Reputation: 485
I am started learning Gaussian regression using Sklearn library using my own data points as given below. though I got the result it is inaccurate because I did not do hyperparameter optimisation. I did some couple of google search and written gridsearch
code. But the code is not running as expected. I don't know where I made my mistake, please help and thanks in advance.
The sample of input and output data is given as follows
X_tr= [10.8204 7.67418 7.83013 8.30996 8.1567 6.94831 14.8673 7.69338 7.67702 12.7542 11.847]
y_tr= [1965.21 854.386 909.126 1094.06 1012.6 607.299 2294.55 866.316 822.948 2255.32 2124.67]
X_te= [7.62022 13.1943 7.76752 8.36949 7.86459 7.16032 12.7035 8.99822 6.32853 9.22345 11.4751]
X_tr, y_tr
and X_te
are the training data points and are reshape values and have a type of 'Array of float64'
Here my grid search code
from sklearn.model_selection import GridSearchCV
tuned_parameters = [{'kernel': ['rbf'], 'gamma': [1e-3, 1e-4],
'C': [1, 10, 100, 1000]},
{'kernel': ['linear'], 'C': [1, 10, 100, 1000]}]
scores = ['precision', 'recall']
for score in scores:
print("# Tuning hyper-parameters for %s" % score)
print()
clf = GridSearchCV(
gp(), tuned_parameters, scoring='%s_macro' % score
)
clf.fit(X_tr, y_tr)
Here is a sample of my code without hyperparameter optimisation:
import sklearn.gaussian_process as gp
kernel = gp.kernels.ConstantKernel(1.0, (1e-1, 1e3)) * gp.kernels.RBF(10.0, (1e-3, 1e3))
model = gp.GaussianProcessRegressor(kernel=kernel, n_restarts_optimizer=10, alpha=0.1, normalize_y=True)
X_tr=np.array([X_tr])
X_te=np.array([X_te])
y_tr=np.array([y_tr])
model.fit(X_tr, y_tr)
params = model.kernel_.get_params()
X_te = X_te.reshape(-1,1)
y_pred, std = model.predict(X_te, return_std=True)
Upvotes: 3
Views: 8062
Reputation: 932
There were a few issues in that code snippet you provided, the one below is a working example:
from sklearn.gaussian_process import GaussianProcessRegressor
from sklearn.model_selection import GridSearchCV
from sklearn.gaussian_process.kernels import RBF, DotProduct
import numpy as np
X_tr = np.array([10.8204, 7.67418, 7.83013, 8.30996, 8.1567, 6.94831, 14.8673, 7.69338, 7.67702, 12.7542, 11.847])
y_tr = np.array([1965.21, 854.386, 909.126, 1094.06, 1012.6, 607.299, 2294.55, 866.316, 822.948, 2255.32, 2124.67])

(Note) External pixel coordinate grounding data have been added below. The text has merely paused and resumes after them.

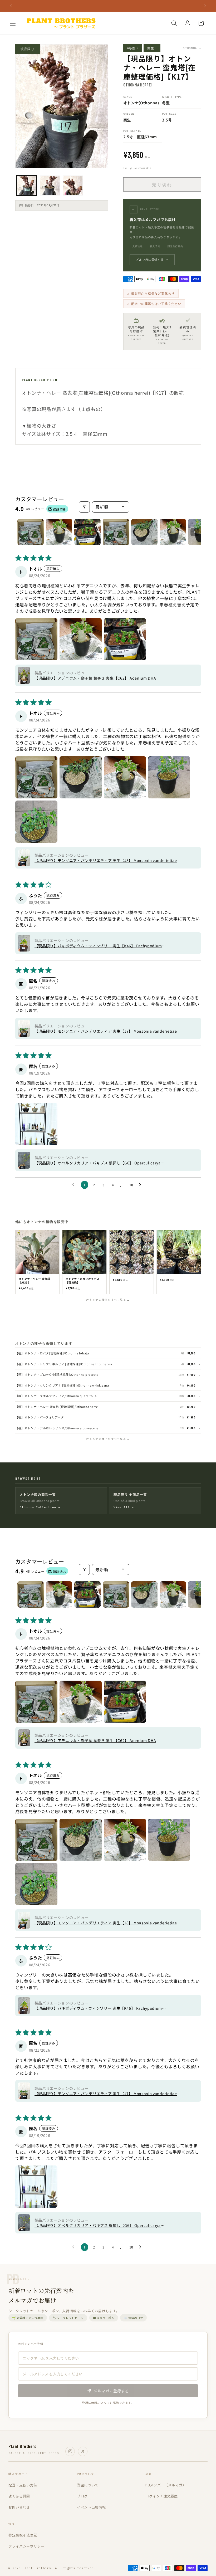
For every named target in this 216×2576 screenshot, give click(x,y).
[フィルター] (84, 507)
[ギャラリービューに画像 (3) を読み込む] (73, 185)
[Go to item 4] (116, 532)
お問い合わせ (19, 2507)
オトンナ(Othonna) (141, 102)
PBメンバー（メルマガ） (165, 2484)
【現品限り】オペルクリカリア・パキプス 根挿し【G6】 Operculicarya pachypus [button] (98, 1162)
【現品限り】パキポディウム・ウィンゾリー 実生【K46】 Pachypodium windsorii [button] (98, 945)
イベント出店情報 (91, 2507)
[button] (12, 23)
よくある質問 (19, 2496)
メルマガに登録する (152, 259)
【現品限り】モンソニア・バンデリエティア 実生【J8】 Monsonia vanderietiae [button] (106, 860)
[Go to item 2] (59, 532)
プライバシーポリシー (26, 2546)
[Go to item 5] (144, 532)
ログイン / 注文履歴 (161, 2496)
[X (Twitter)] (82, 2451)
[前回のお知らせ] (11, 6)
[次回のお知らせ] (205, 6)
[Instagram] (70, 2451)
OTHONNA (192, 48)
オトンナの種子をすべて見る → (108, 1439)
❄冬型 (133, 48)
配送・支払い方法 (22, 2484)
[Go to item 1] (30, 532)
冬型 (166, 102)
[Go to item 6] (173, 532)
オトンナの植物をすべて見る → (108, 1300)
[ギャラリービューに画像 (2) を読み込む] (50, 185)
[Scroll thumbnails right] (194, 532)
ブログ (82, 2496)
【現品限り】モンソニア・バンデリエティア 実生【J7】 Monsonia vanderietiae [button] (106, 1031)
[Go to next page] (141, 1185)
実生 (152, 48)
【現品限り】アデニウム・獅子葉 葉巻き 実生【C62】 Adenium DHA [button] (95, 678)
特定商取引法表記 (22, 2535)
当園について (88, 2484)
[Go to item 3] (87, 532)
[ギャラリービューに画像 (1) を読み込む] (27, 185)
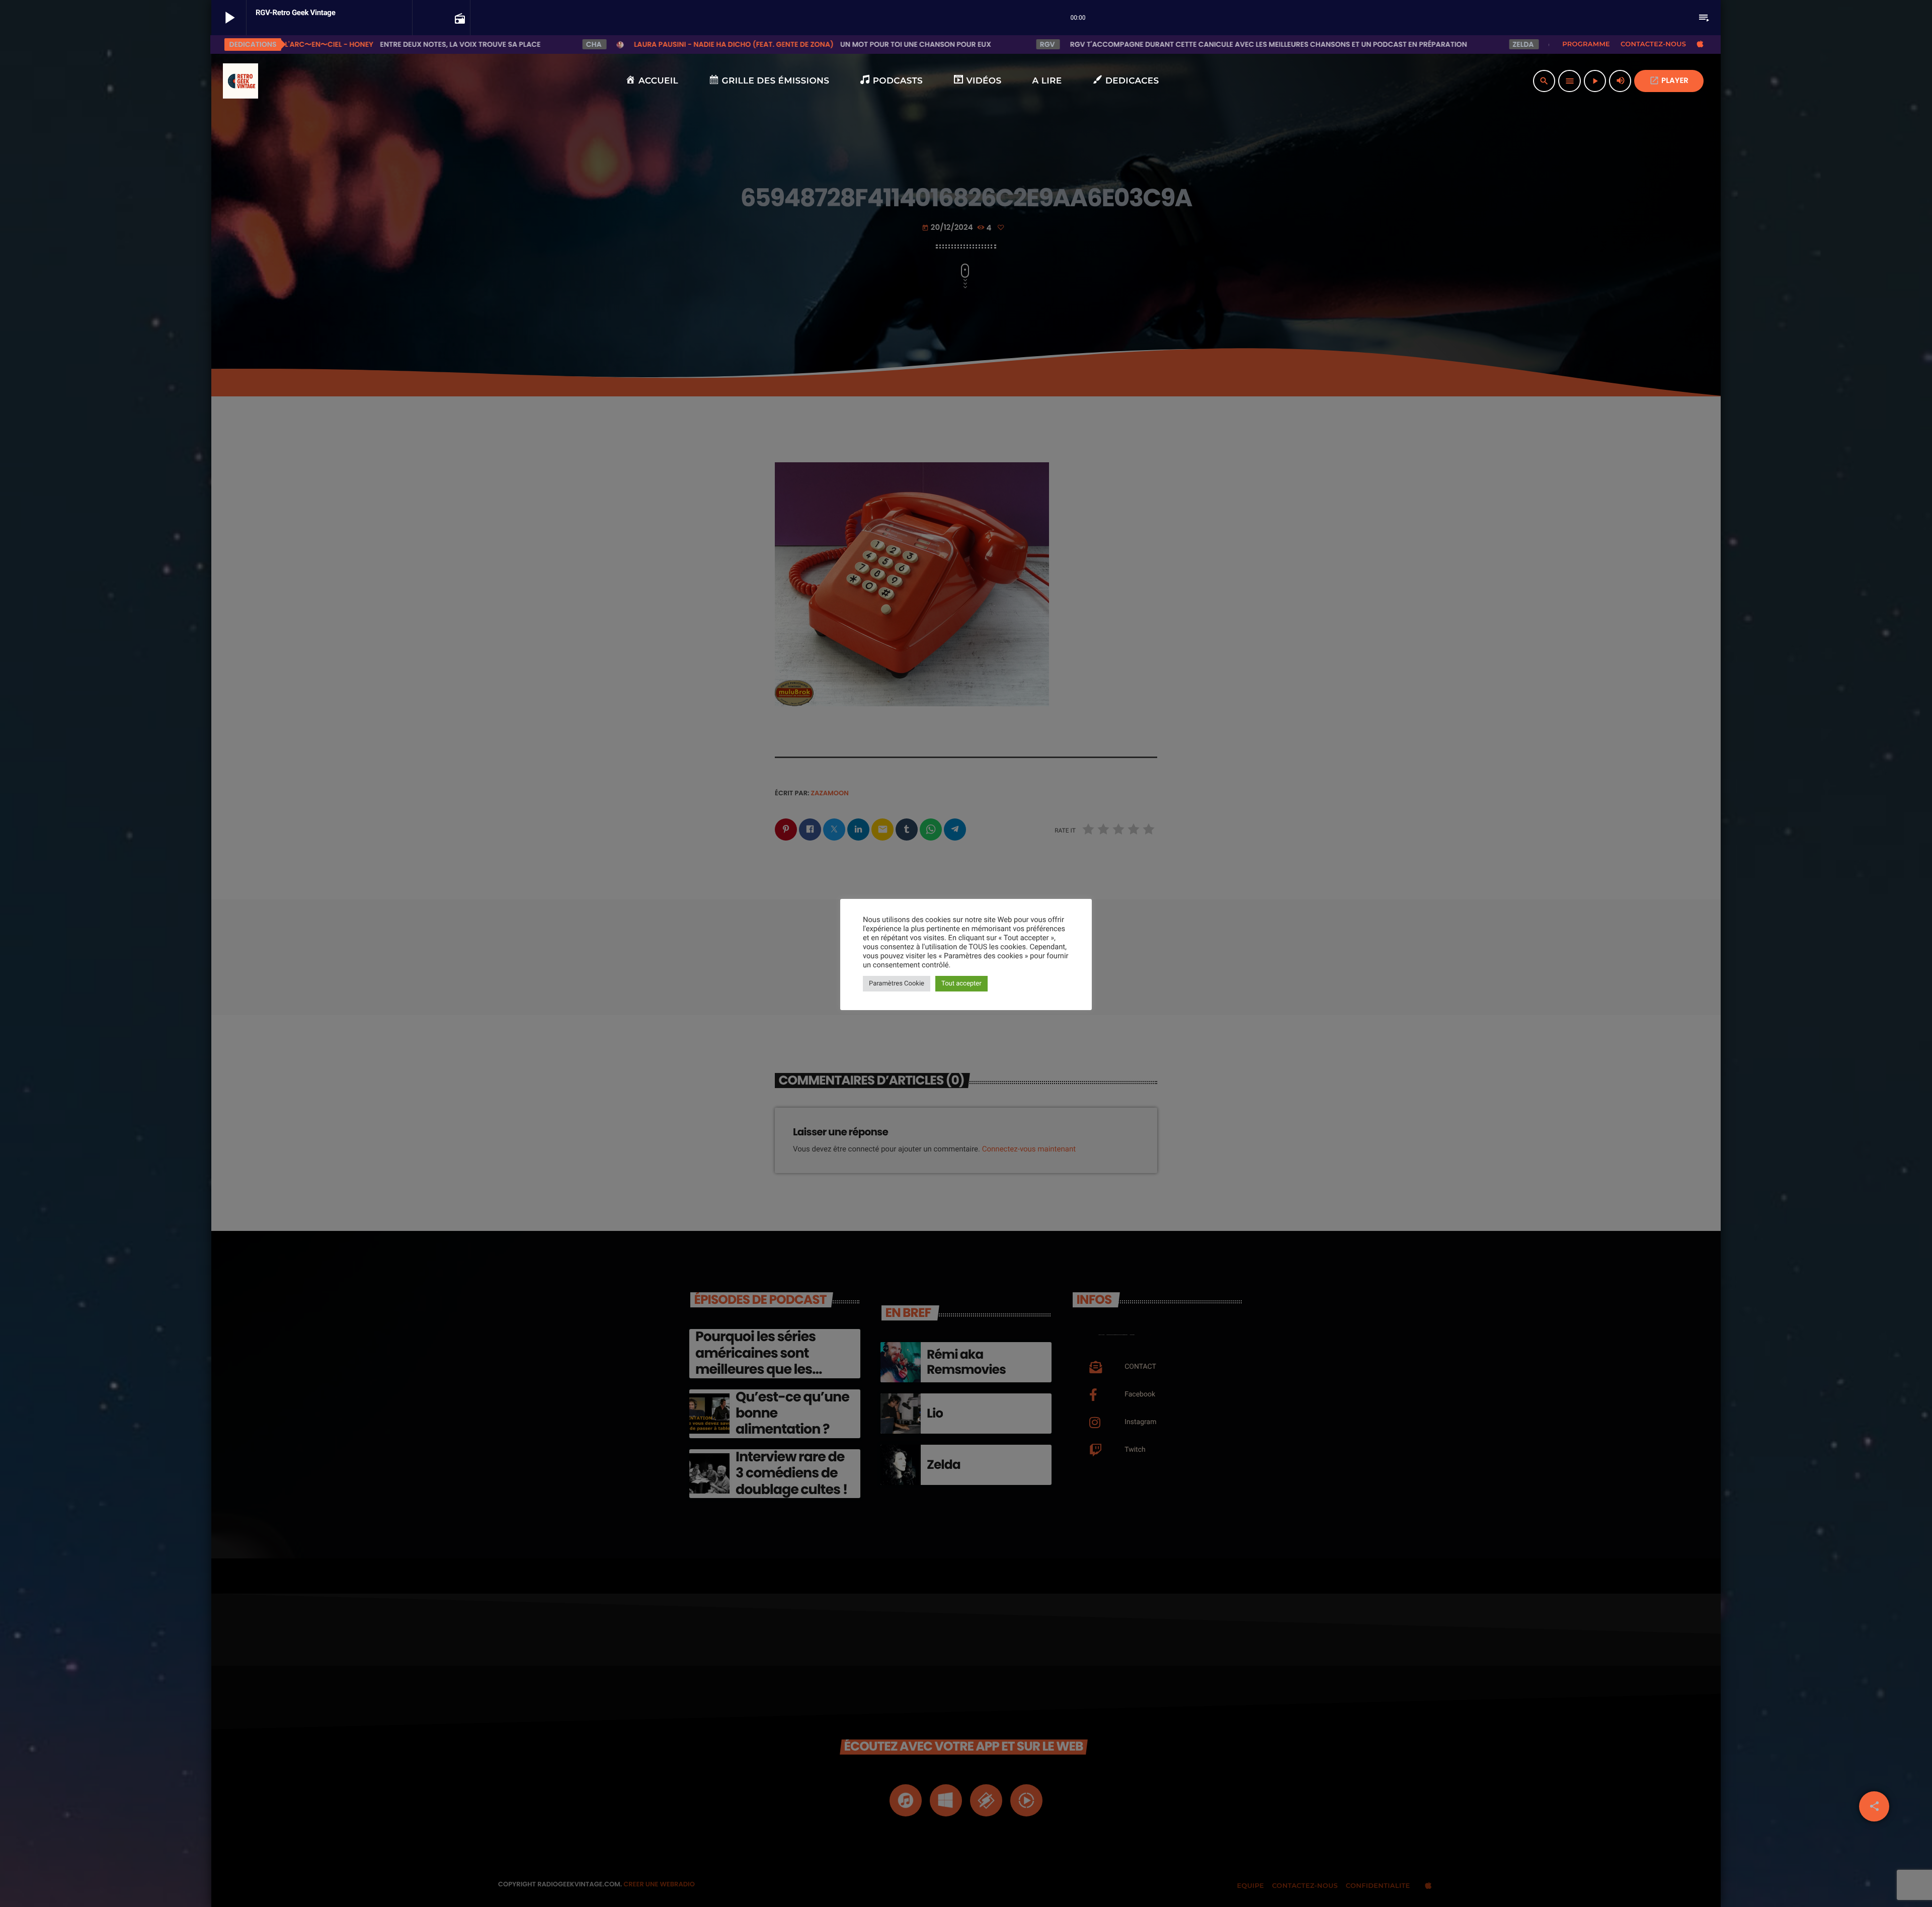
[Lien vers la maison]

X_te = np.array([7.62022, 13.1943, 7.76752, 8.36949, 7.86459, 7.16032, 12.7035, 8.99822, 6.32853, 9.22345, 11.4751])
param_grid = [{
"alpha": [1e-2, 1e-3],
"kernel": [RBF(l) for l in np.logspace(-1, 1, 2)]
}, {
"alpha": [1e-2, 1e-3],
"kernel": [DotProduct(sigma_0) for sigma_0 in np.logspace(-1, 1, 2)]
}]
# scores for regression
scores = ['explained_variance', 'r2']
gp = GaussianProcessRegressor()
for score in scores:
print("# Tuning hyper-parameters for %s" % score)
print()
clf = GridSearchCV(estimator=gp, param_grid=param_grid, cv=4,
scoring='%s' % score)
clf.fit(X_tr.reshape(-1, 1), y_tr)
print(clf.best_params_)
I would like to break it down now in order to provide some explanation. The first part is data. You will need more data (presumably you only gave a sample here) but you will also need to rescale it for the gaussian process to work efficiently.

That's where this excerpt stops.